## START THE DATA
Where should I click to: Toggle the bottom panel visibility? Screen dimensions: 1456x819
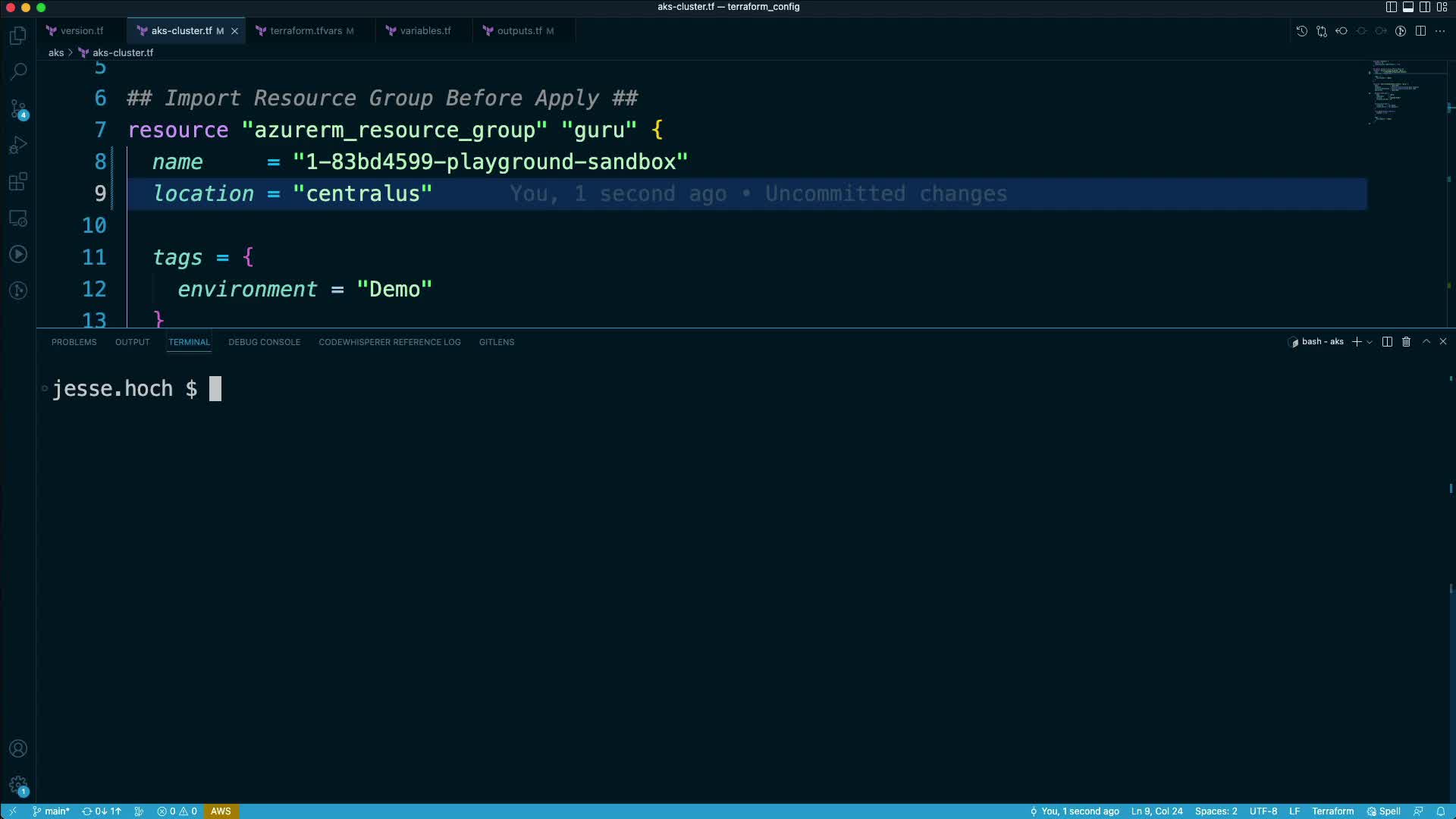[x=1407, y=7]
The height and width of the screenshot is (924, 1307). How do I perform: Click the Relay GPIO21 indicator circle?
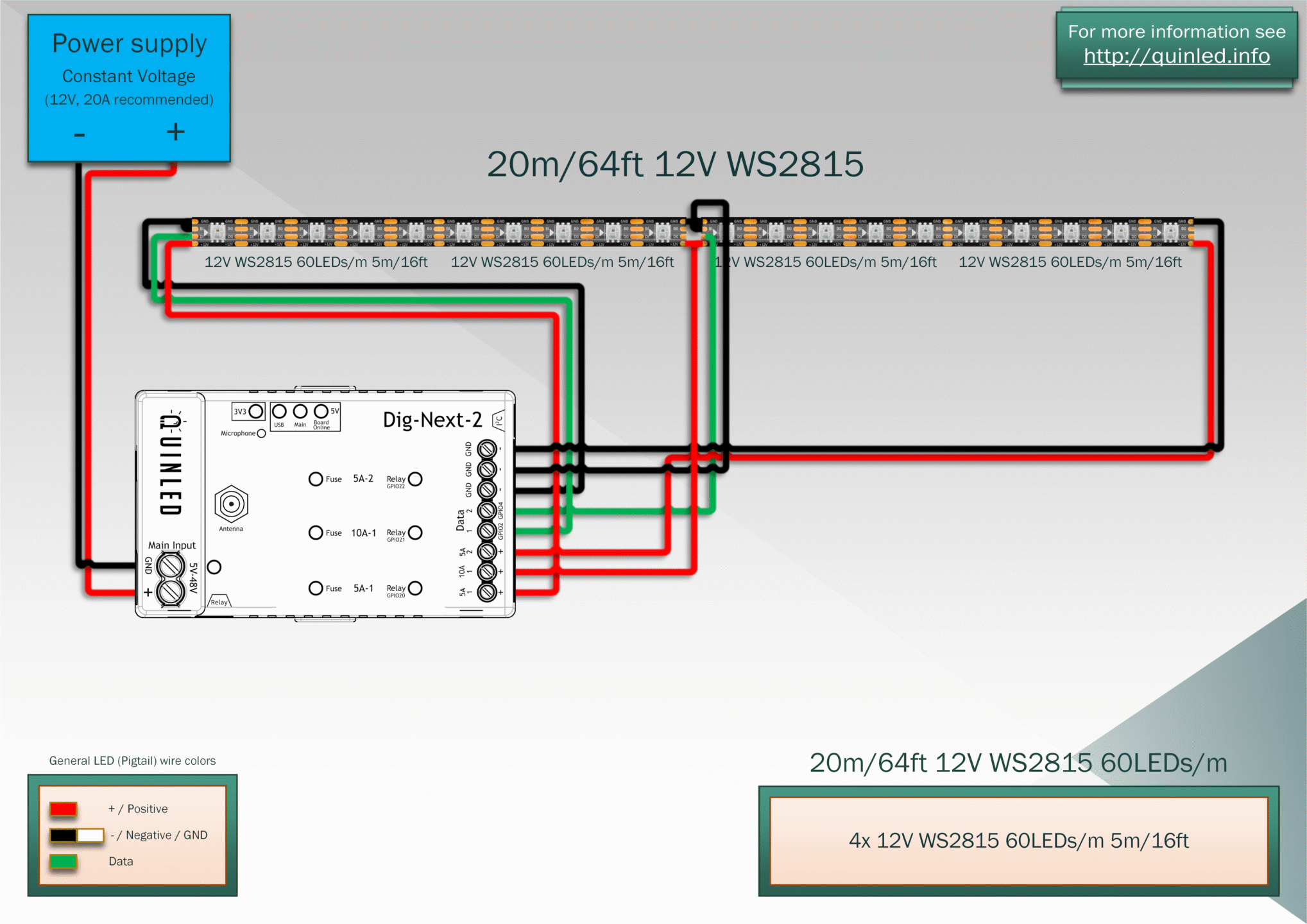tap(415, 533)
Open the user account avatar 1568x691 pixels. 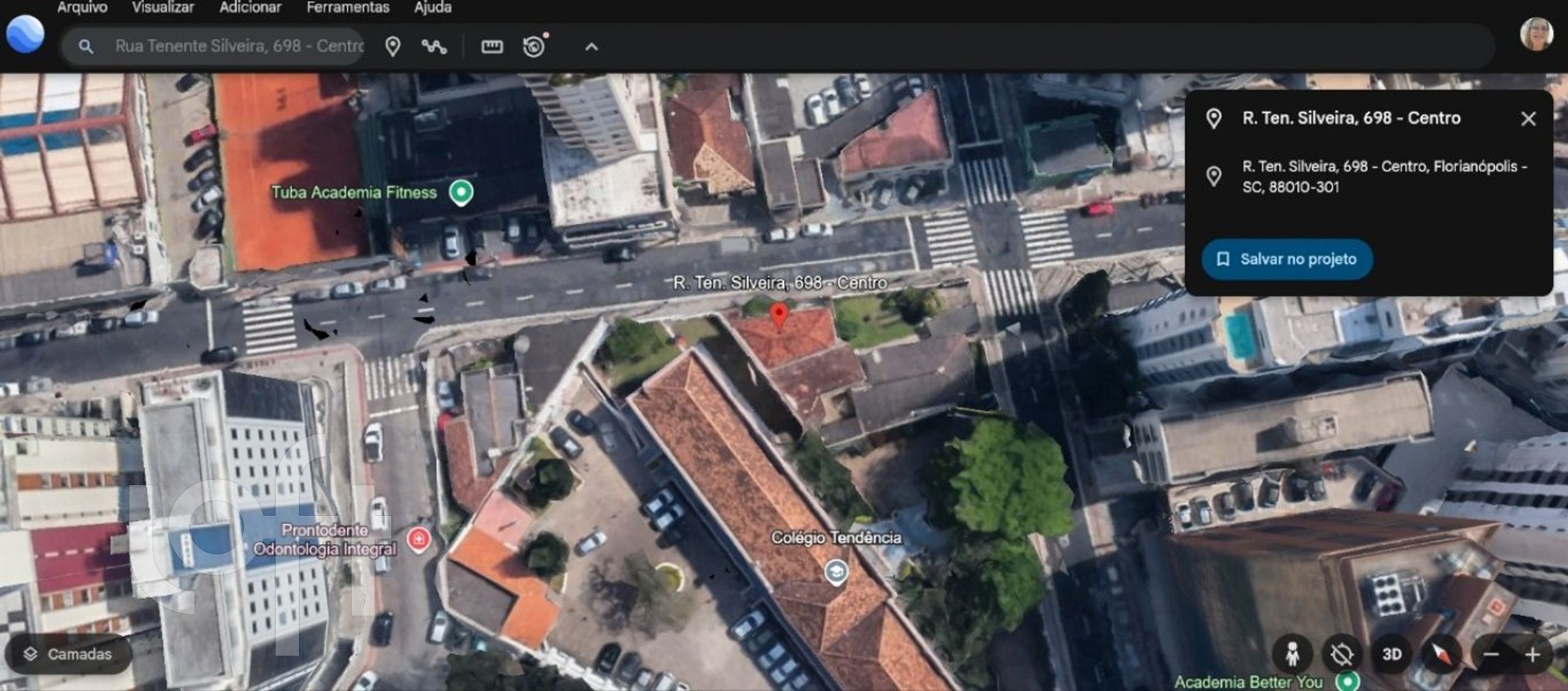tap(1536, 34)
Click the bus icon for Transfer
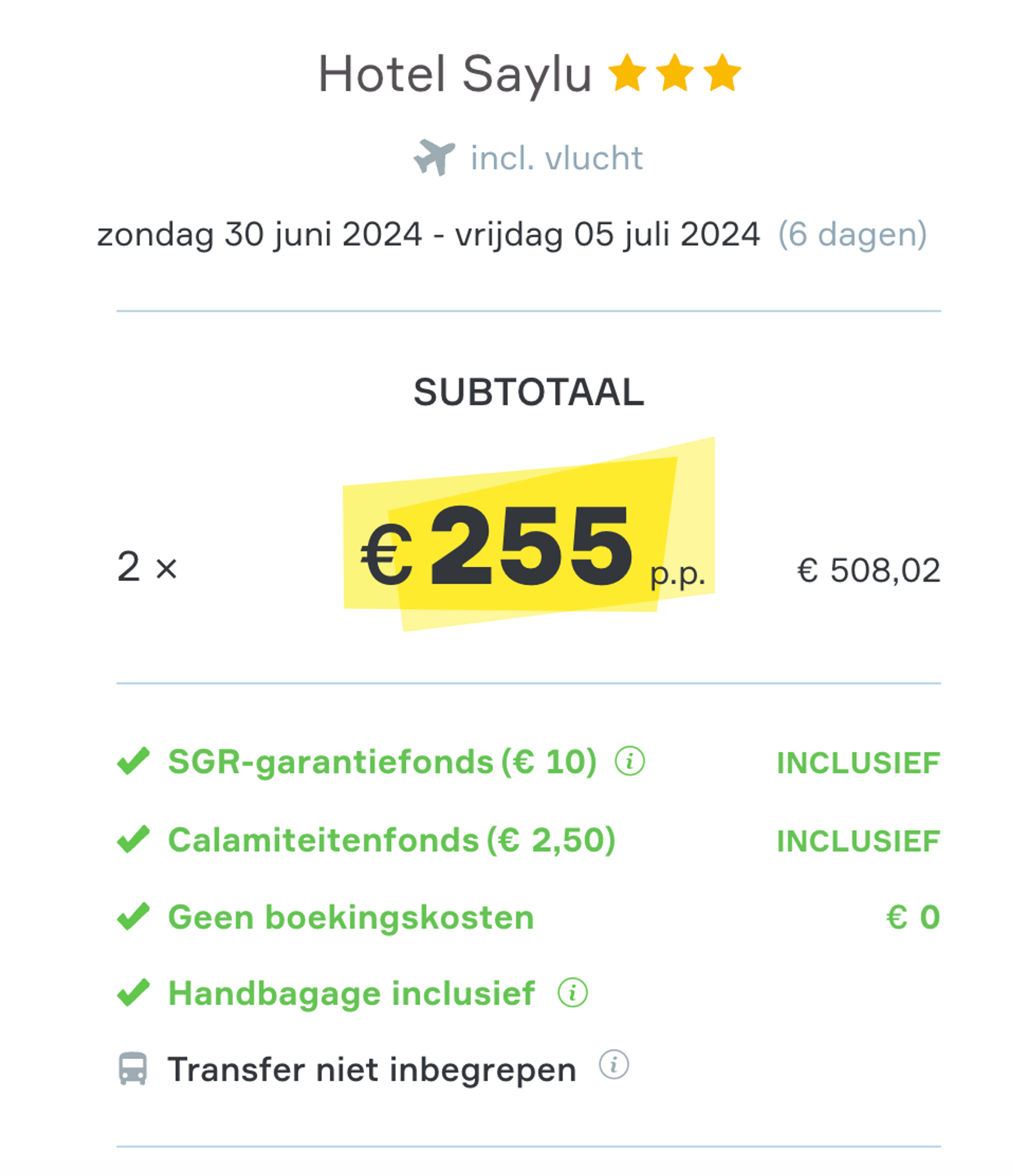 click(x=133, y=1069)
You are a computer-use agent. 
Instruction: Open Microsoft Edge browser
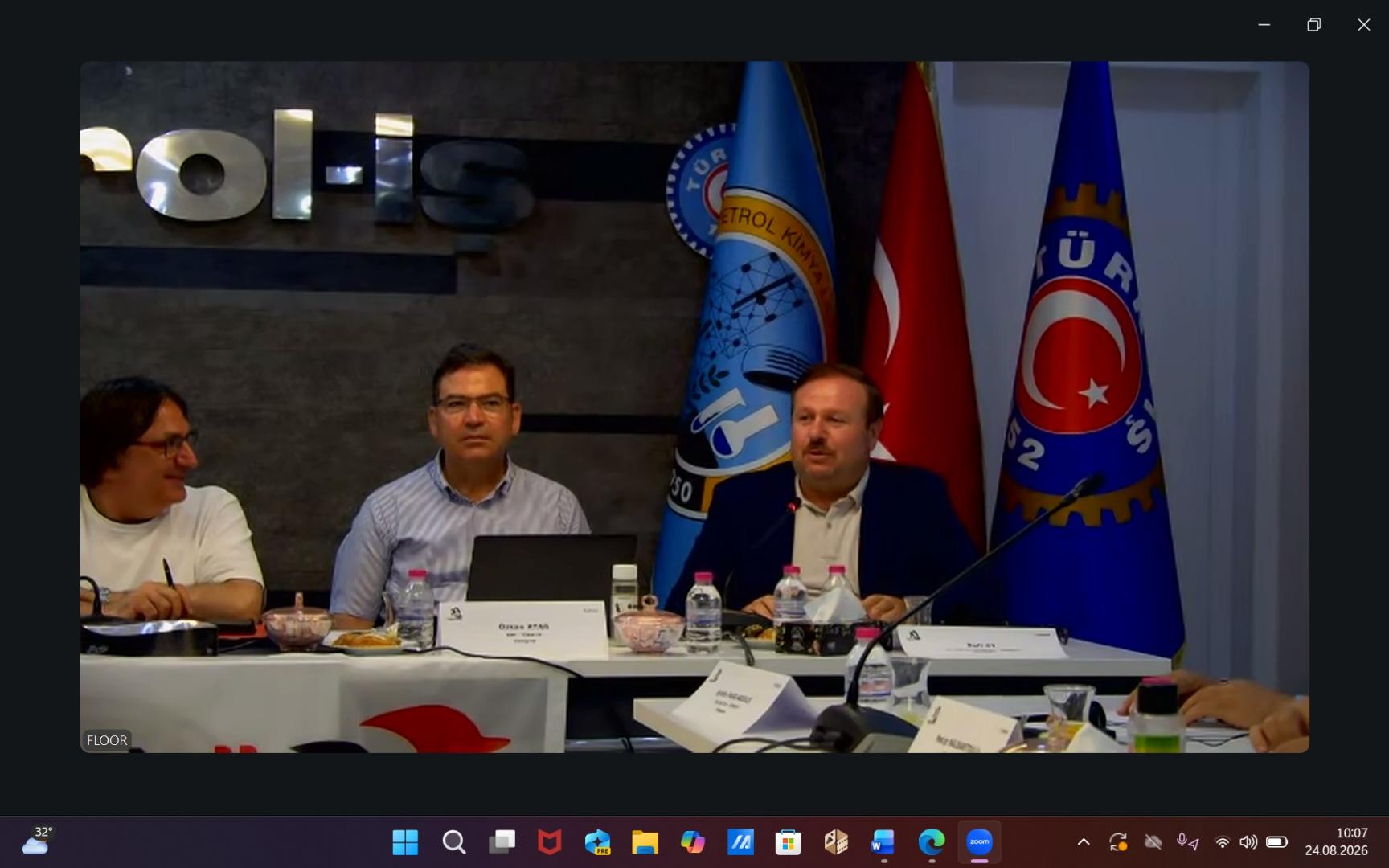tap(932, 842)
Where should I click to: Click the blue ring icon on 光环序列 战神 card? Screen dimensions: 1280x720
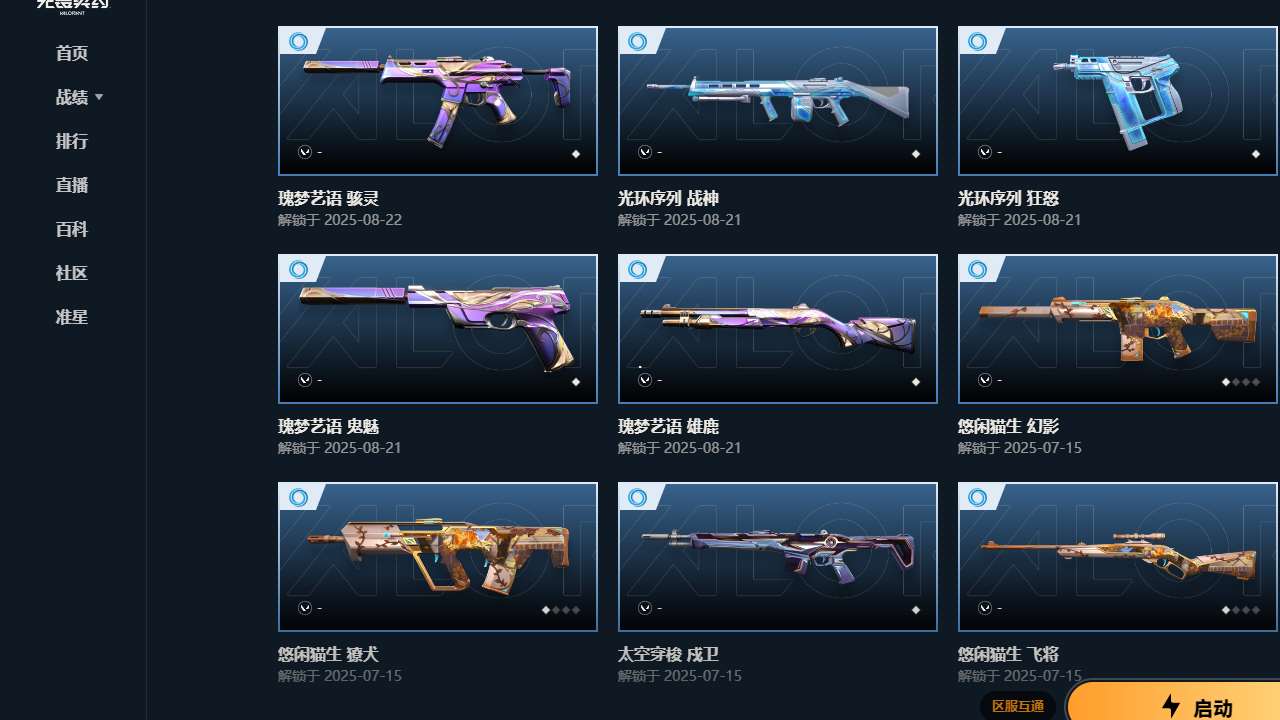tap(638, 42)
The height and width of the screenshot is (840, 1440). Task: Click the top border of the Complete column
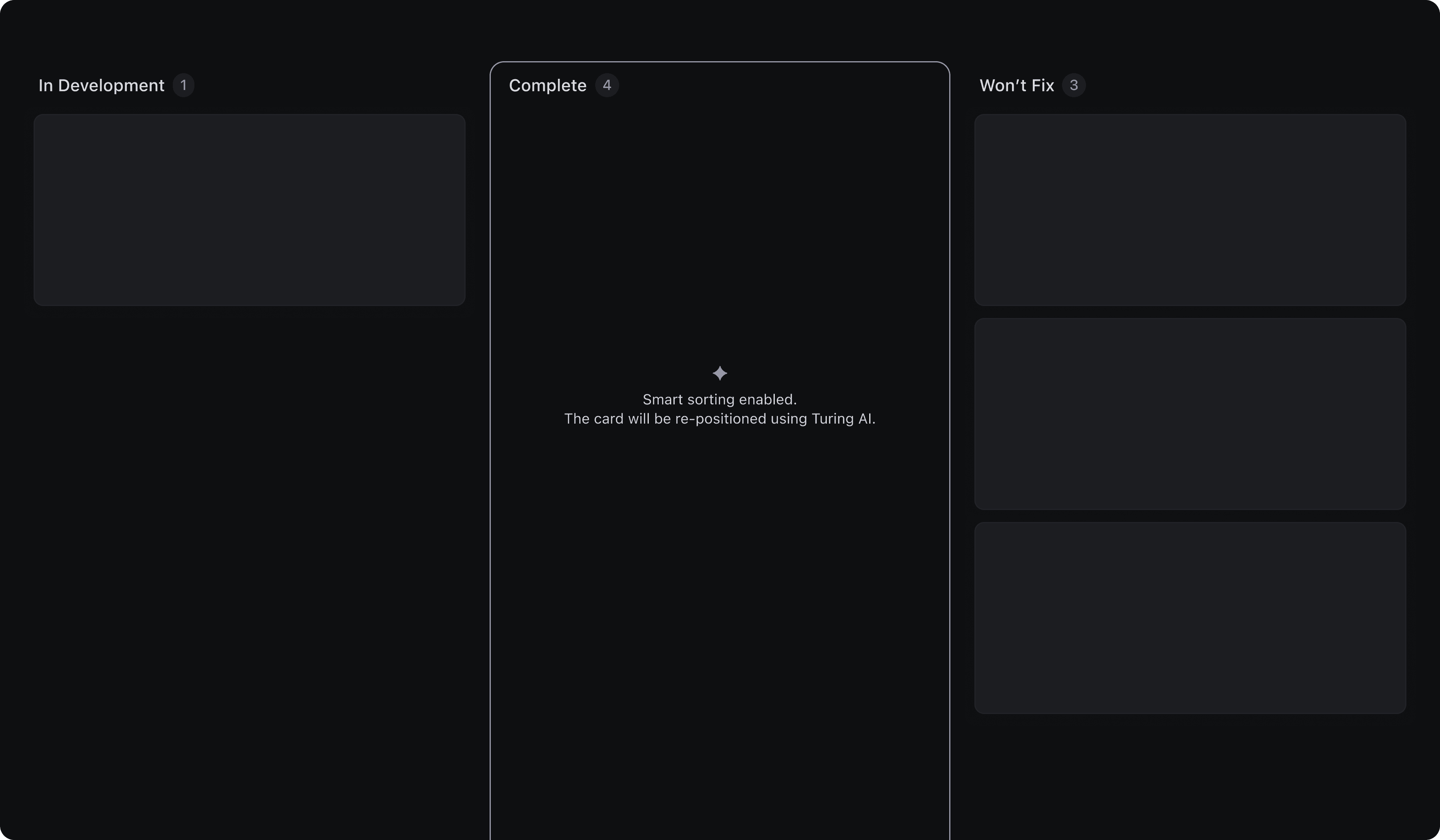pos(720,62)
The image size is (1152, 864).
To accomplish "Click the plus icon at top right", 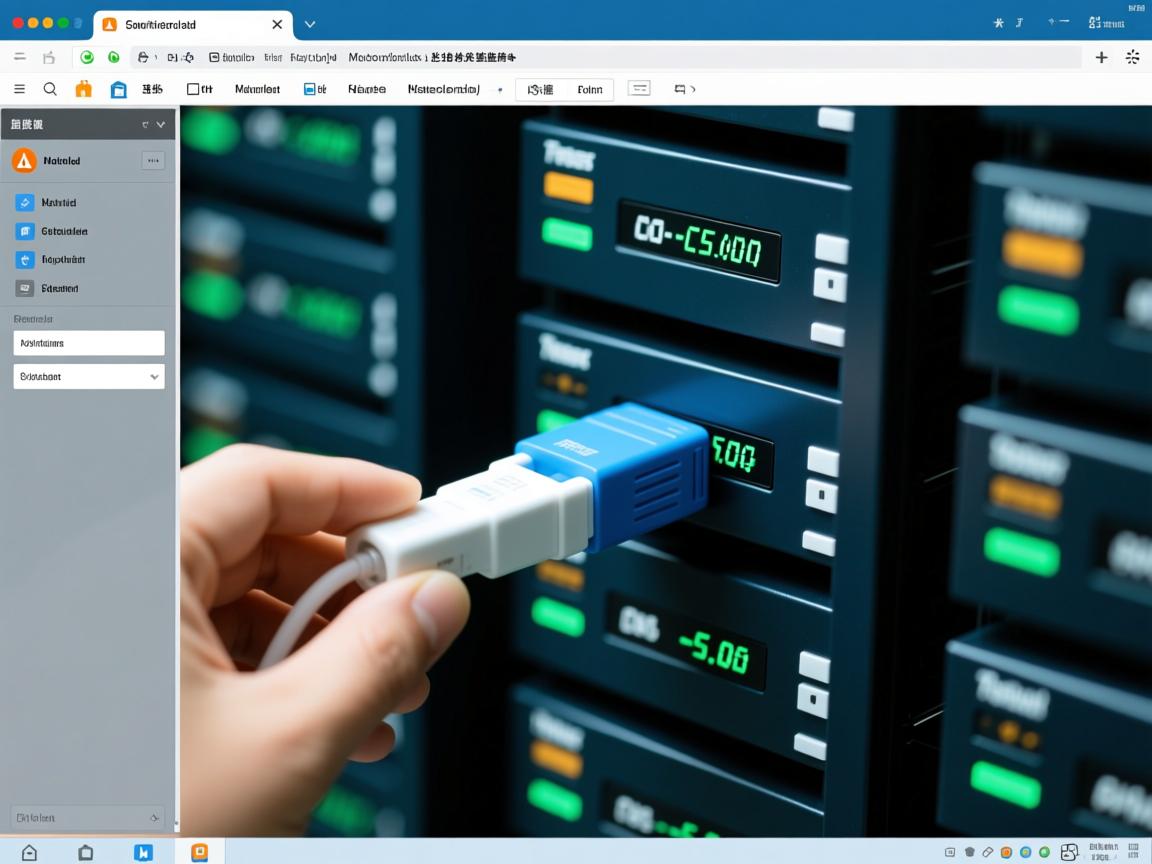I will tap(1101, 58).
## END THE DATA
REQUIREMENT:
How many lines in the items above contain the word "screenshot"? Case counts. Reply with the number alone.

THE RESPONSE:
2